**DIRECTION**:
Reproduce the material from the line with "The height and width of the screenshot is (153, 311)." to the line with "The height and width of the screenshot is (1073, 1637).", swapping "calendar" for "date picker" and changing nothing else. Leave the pictures out.
* Start ENTRIES SHOWN *
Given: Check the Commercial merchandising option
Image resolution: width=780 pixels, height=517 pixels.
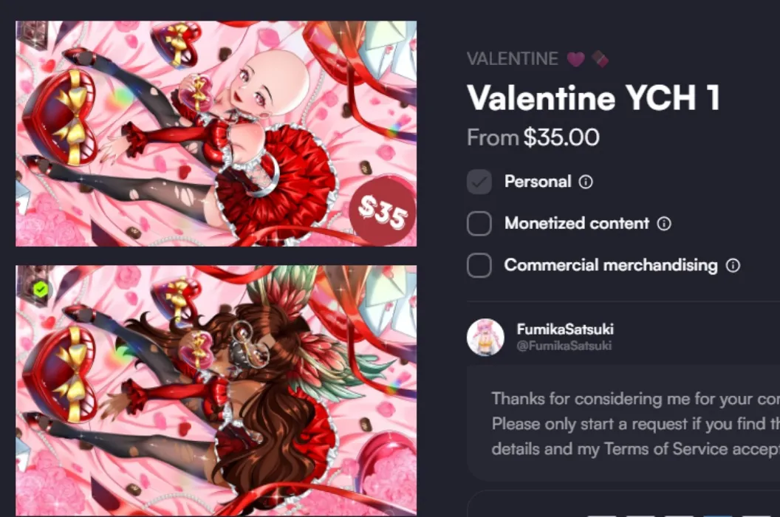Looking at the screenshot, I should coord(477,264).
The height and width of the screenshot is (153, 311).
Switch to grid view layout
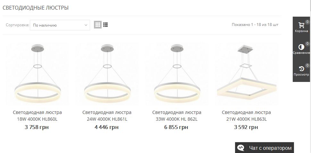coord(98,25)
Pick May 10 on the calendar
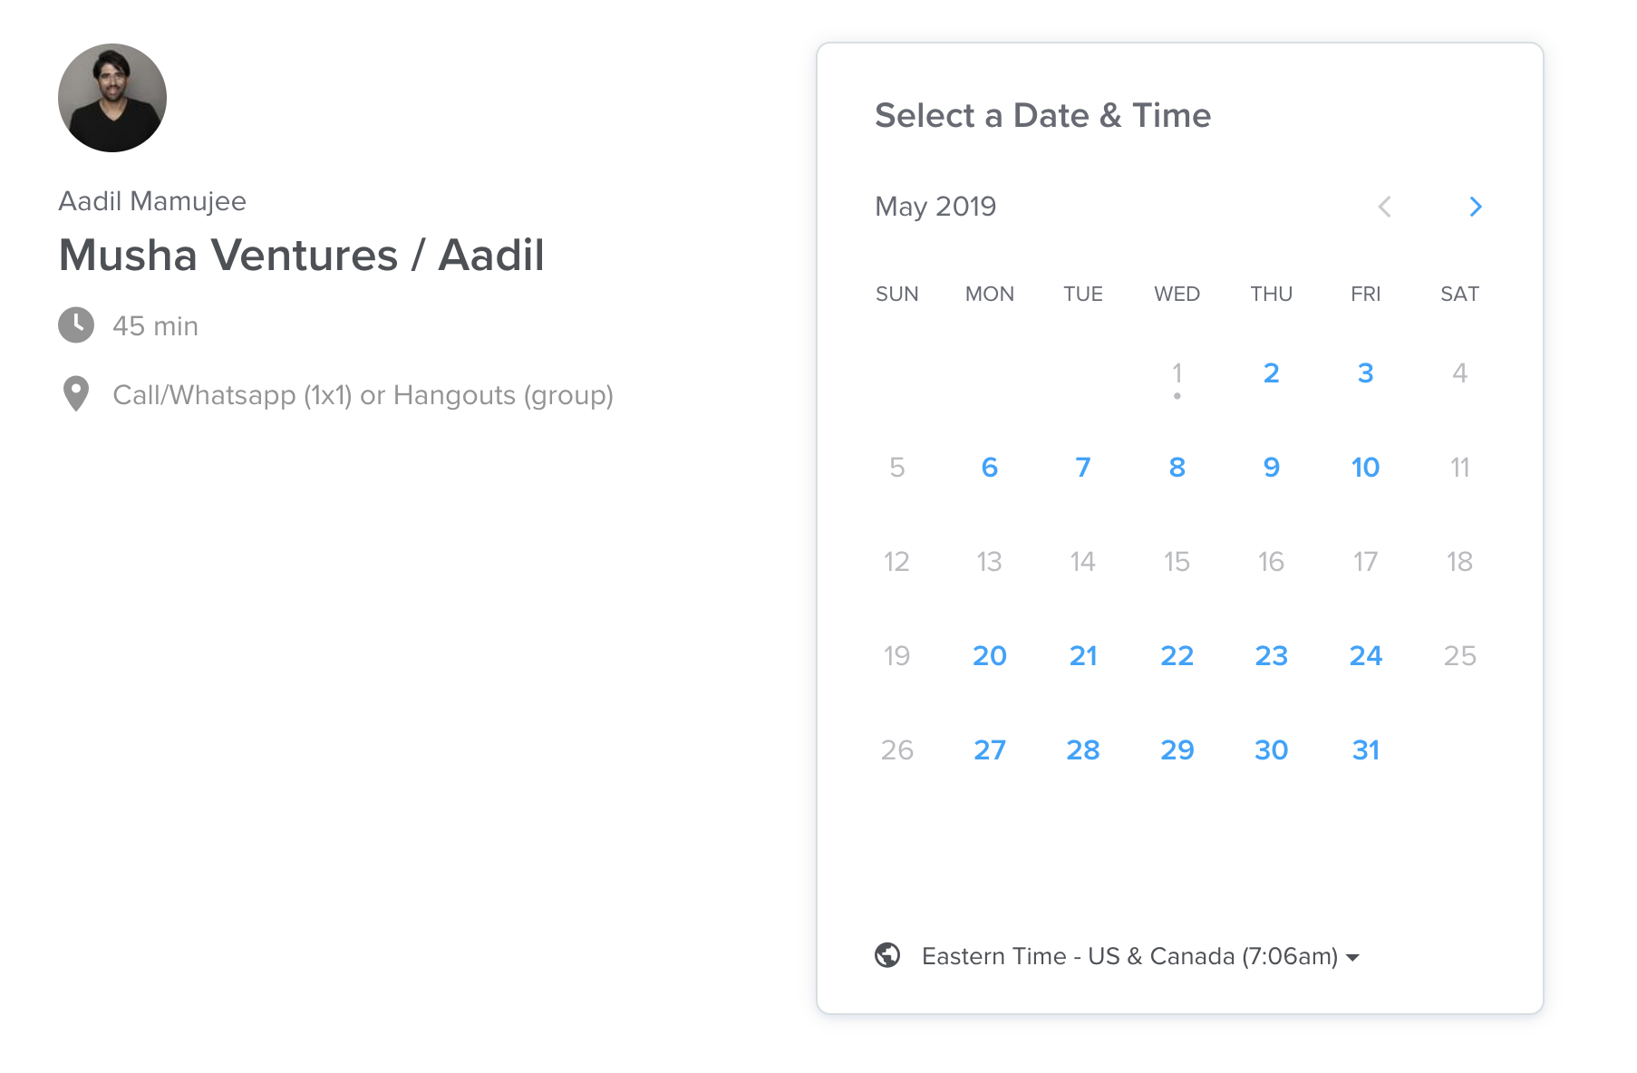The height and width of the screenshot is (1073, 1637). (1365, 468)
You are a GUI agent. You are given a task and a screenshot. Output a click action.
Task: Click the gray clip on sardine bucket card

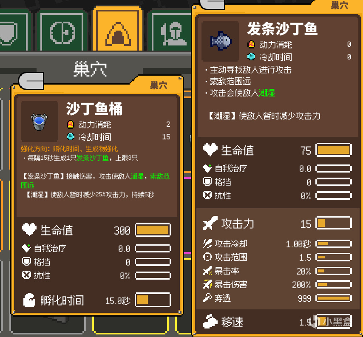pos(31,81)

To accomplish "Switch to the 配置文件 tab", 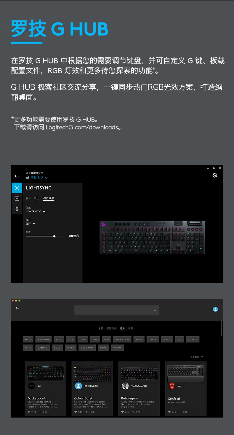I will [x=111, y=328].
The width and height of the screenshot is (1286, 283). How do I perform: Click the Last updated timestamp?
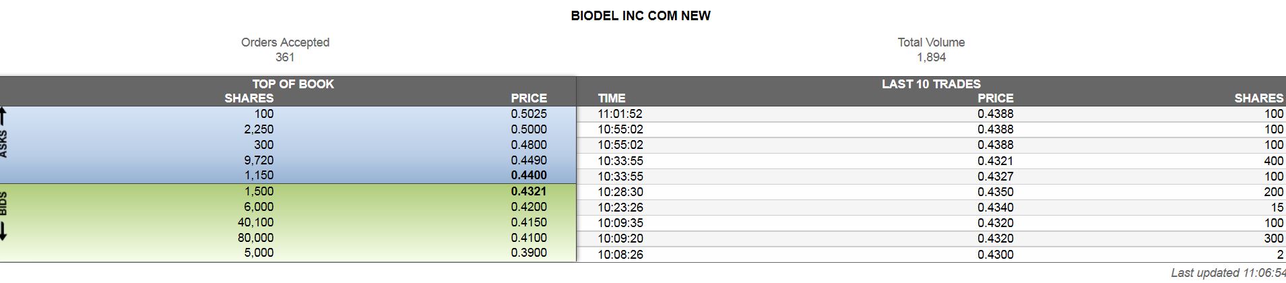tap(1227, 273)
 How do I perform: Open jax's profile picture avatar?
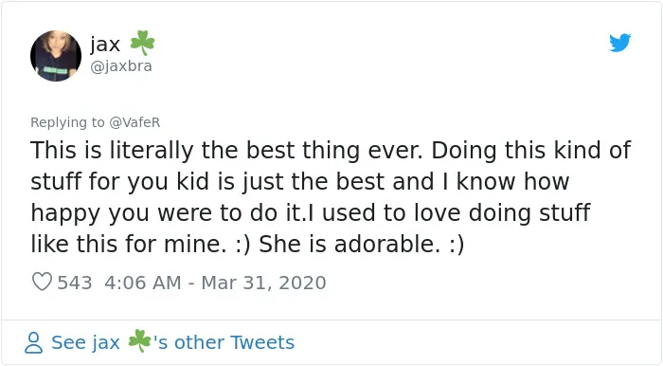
* End ENTRIES SHOWN *
**EXERCISE OUTPUT**:
The height and width of the screenshot is (153, 311).
Switch to grid view layout
coord(98,25)
Pick May 10 on the date picker
The height and width of the screenshot is (1073, 1637). (1365, 468)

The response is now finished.